WORK TO BE COMPLETED:
Report only the number of lines in the records that contain the string "badge", treating uppercase and lowercase letters as different.

GIVEN DATA:
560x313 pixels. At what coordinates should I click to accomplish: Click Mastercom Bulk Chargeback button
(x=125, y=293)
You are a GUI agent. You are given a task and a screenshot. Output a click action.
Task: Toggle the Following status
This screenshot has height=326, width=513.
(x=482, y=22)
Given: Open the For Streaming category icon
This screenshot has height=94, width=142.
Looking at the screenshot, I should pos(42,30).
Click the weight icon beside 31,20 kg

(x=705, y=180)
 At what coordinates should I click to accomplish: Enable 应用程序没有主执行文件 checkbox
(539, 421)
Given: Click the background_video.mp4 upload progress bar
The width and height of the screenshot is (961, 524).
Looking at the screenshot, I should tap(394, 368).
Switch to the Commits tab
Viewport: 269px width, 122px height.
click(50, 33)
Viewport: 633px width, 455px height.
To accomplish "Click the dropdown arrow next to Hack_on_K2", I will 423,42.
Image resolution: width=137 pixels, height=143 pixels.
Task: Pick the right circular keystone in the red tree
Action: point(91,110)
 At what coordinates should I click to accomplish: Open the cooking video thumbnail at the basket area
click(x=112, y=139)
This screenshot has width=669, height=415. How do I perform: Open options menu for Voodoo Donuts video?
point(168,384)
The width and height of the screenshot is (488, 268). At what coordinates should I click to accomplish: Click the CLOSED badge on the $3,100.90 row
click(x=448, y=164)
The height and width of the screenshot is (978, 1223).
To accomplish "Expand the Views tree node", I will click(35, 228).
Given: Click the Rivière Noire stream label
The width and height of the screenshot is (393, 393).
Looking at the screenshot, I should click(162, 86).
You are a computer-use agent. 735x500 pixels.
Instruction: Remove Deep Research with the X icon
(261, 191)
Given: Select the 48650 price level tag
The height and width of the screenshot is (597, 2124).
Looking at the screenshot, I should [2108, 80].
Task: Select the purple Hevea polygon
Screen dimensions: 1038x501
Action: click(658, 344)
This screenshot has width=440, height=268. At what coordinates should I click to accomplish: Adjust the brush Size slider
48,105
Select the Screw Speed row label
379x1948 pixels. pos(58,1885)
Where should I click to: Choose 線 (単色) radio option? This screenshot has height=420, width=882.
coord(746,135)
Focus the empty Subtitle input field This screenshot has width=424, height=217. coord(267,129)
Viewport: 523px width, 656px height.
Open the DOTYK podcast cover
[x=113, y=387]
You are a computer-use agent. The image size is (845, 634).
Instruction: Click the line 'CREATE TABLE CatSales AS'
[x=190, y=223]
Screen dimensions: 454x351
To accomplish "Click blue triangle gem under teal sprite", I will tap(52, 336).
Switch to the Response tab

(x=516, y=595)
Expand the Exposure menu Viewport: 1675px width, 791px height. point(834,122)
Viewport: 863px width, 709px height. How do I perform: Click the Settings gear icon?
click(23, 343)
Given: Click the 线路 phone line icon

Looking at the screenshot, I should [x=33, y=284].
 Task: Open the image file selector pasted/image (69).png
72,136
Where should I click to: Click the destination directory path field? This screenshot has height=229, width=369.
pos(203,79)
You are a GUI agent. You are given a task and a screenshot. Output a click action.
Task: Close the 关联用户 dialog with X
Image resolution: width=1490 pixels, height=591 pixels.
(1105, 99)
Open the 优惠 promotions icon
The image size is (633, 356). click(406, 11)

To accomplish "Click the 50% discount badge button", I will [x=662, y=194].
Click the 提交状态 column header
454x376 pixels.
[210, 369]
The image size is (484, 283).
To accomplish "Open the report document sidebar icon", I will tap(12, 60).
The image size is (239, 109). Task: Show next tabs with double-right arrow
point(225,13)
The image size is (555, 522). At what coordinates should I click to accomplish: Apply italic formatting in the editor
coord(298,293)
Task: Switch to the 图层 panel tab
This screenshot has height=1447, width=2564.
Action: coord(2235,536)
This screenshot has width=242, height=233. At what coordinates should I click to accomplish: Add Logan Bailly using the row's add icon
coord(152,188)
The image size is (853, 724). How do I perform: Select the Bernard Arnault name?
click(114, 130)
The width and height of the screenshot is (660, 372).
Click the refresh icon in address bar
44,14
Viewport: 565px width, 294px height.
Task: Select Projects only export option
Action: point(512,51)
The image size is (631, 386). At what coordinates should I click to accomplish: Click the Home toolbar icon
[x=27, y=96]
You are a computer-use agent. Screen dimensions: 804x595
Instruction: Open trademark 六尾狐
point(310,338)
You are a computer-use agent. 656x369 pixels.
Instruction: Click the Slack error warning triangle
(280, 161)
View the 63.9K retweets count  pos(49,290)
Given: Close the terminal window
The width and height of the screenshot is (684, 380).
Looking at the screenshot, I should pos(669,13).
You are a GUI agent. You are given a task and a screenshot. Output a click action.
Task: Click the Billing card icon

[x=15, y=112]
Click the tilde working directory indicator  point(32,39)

IN RESPONSE:
2